The reduced rate was part of what each region voted on. If the General Assembly in 2013 decides to drop the penalty, then the voters in the regions in which the tax passed will have been deceived. To use a sports analogy, you can't change the rules after the game has been played. An advantage in the matching fund rate was one of the things voters considered -- or should have considered -- when they cast their ballots.
As state Rep. Jay Powell, R-Camilla, noted at a Georgia Press Association roundtable in Bainbridge last week, just removing the penalty would certainly create distrust in the state government, especially in the three regions where the tax passed. The only approach Powell said he could see for removing the matching funds penalty would be for the Legislature to repeal the T-SPLOSTs that were approved.

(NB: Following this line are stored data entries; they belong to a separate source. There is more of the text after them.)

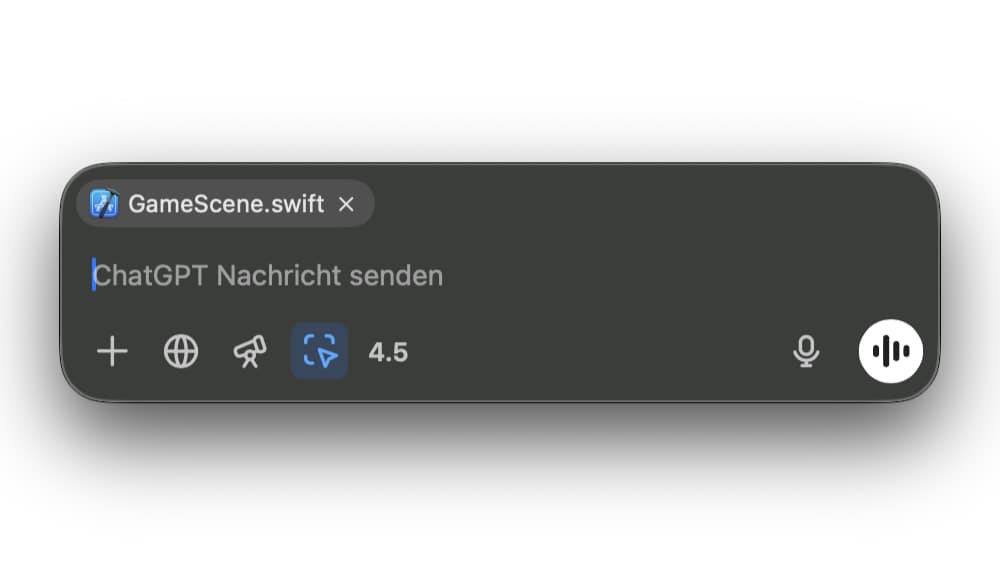Image resolution: width=1000 pixels, height=573 pixels.
Task: Open the plus attachment menu
Action: click(112, 352)
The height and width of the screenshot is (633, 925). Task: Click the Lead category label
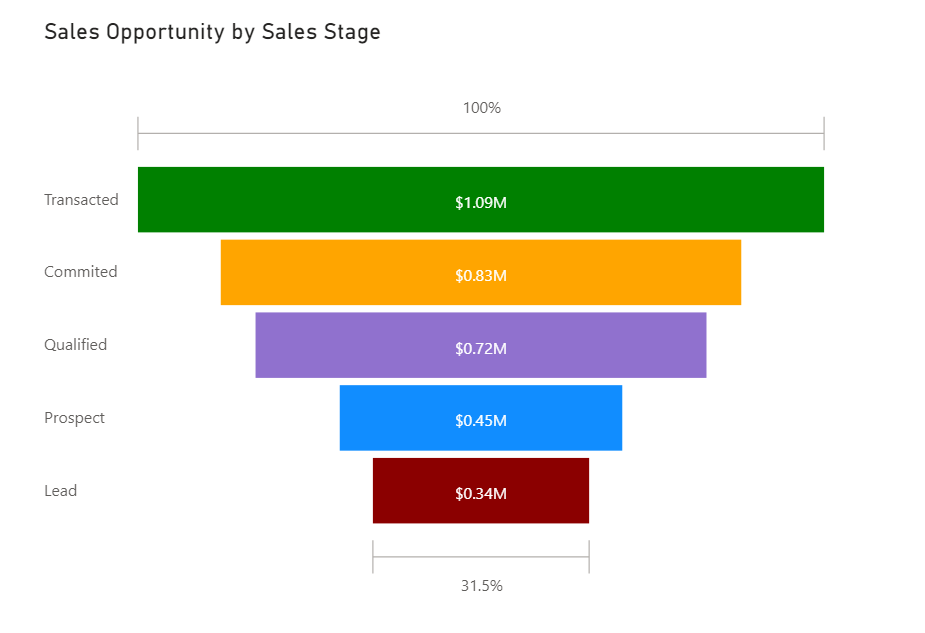[x=60, y=491]

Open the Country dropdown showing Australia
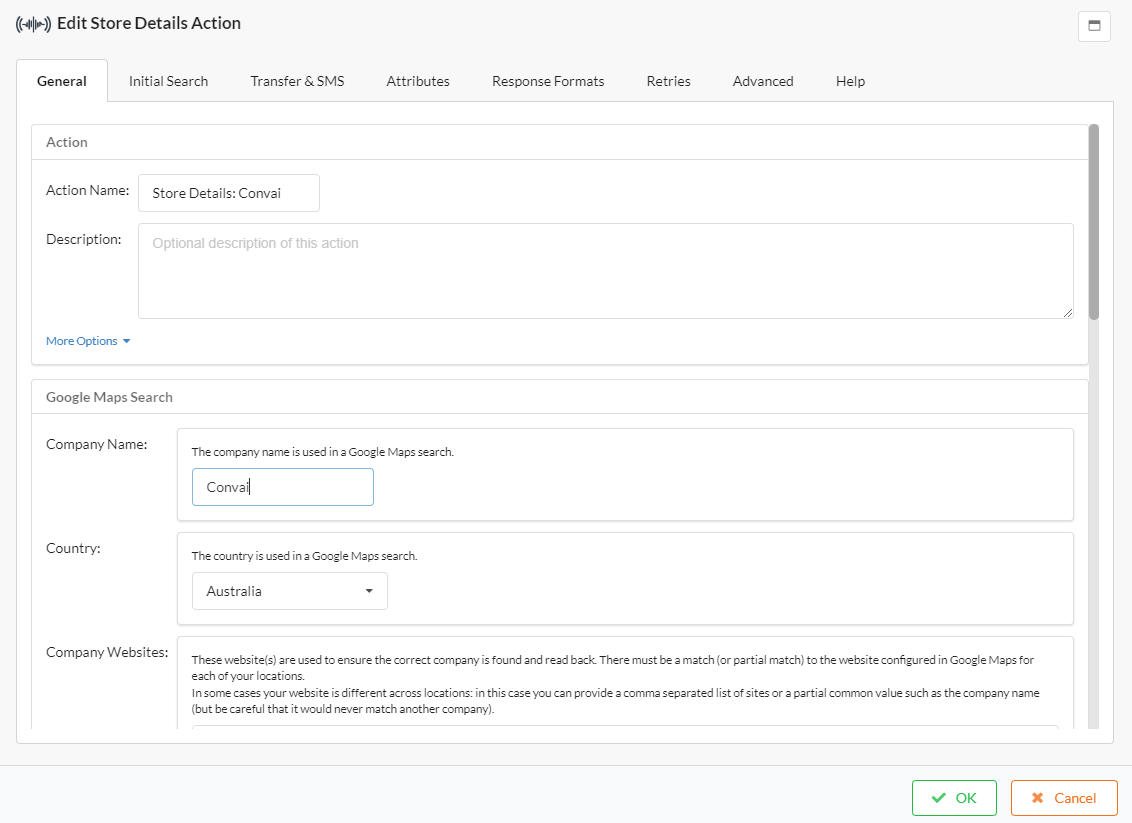pyautogui.click(x=289, y=591)
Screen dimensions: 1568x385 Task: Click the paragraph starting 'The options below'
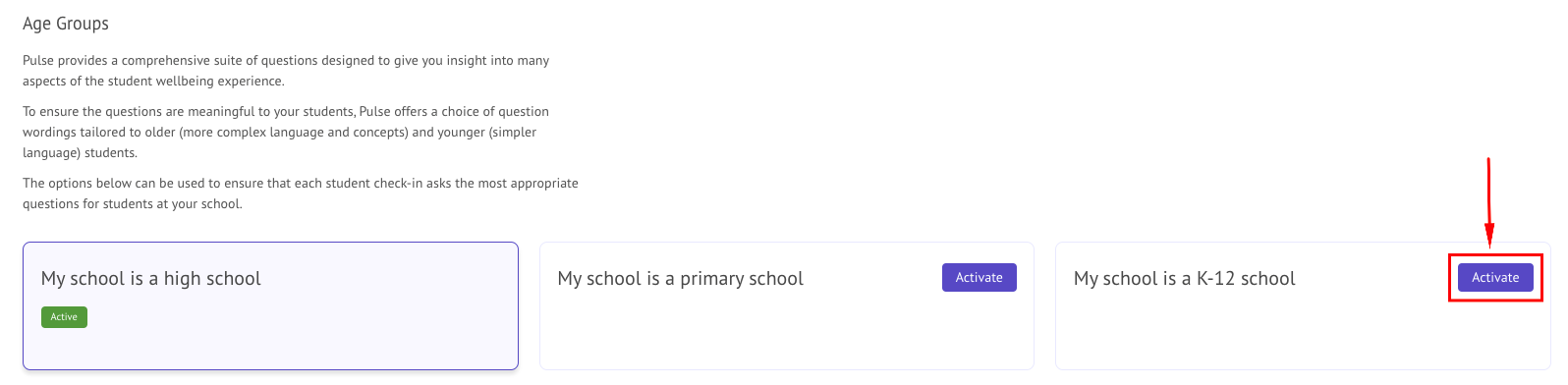click(301, 193)
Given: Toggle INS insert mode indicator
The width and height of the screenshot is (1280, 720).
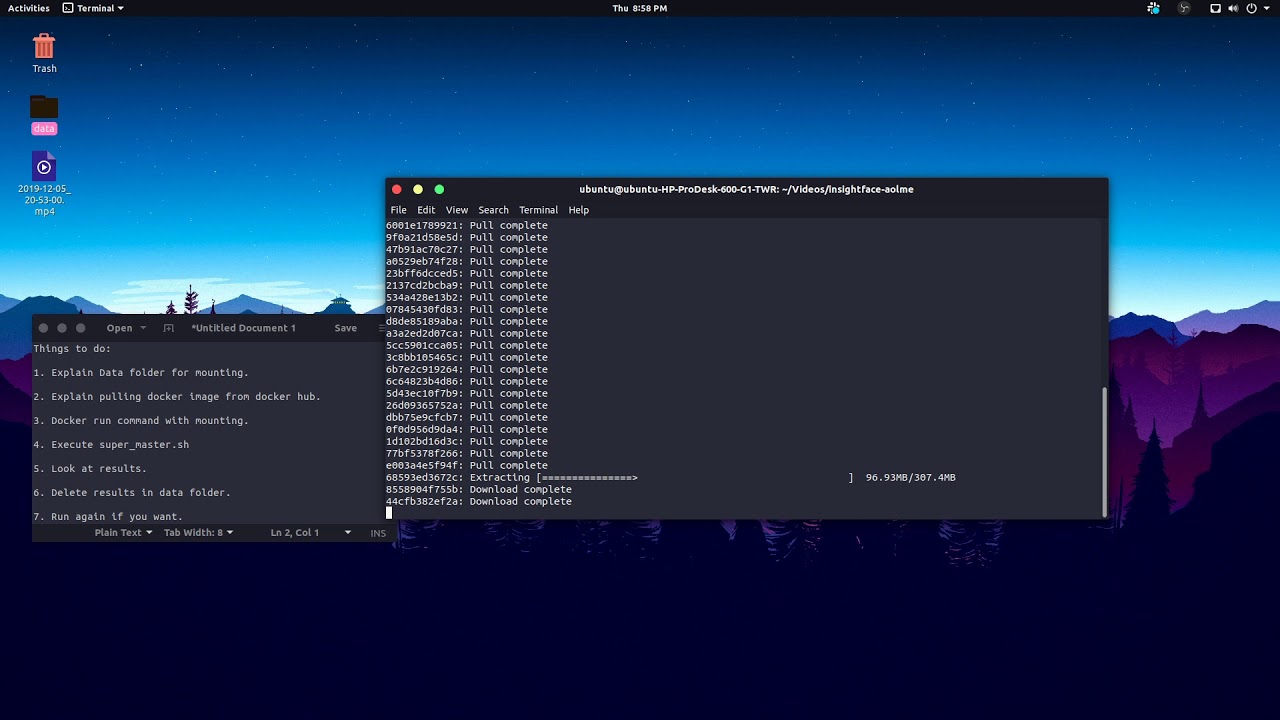Looking at the screenshot, I should tap(378, 533).
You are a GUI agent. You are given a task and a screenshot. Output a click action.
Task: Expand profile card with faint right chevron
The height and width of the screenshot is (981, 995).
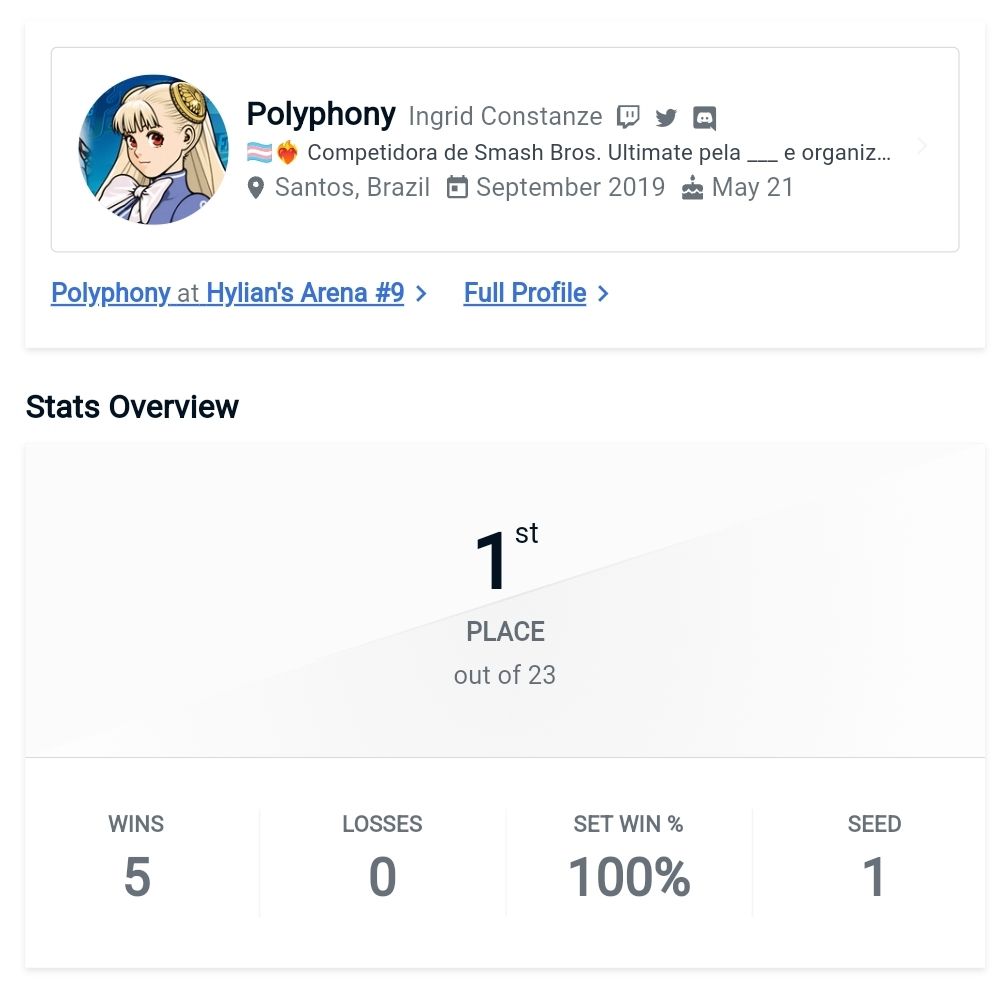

And that repeal, it seems to us, is the most logical approach, unless the Legislature leaves the situation where it lies. Taking no action, however, seems unlikely given that three-quarters of the state would be subject to the penalty, one that officials in many counties, which are already scrimping to get by, feel they can't afford.
Unless we miss our guess, constituents and local-level officials will be hammering their respective legislators to fix this problem. Given the fact that 75 percent of the state will be pushing for a solution, something should happen under the Gold Dome, where the side with the most votes wins.
But repealing the T-SPLOSTs simply takes the state back to where it started on the issue of funding transportation improvements. The Legislature has shown no signs of having a notion to raise taxes, at the gas pump or otherwise. Meanwhile, the fuel pump tax, which is based on gallons sold and not the cost of a gallon, isn't keeping up with demand because vehicles are more efficient, resulting in the same miles and wear and tear on roadways but are using fewer gallons of fuel -- and generating less in gas tax revenues.
While Gov. Nathan Deal hasn't committed to any changes, according to media reports, it seems that changes are inevitable. Sometime after the Legislature convenes in January, we very likely will find that a great deal of effort and money was spent driving the state right back to square one on this transportation issue.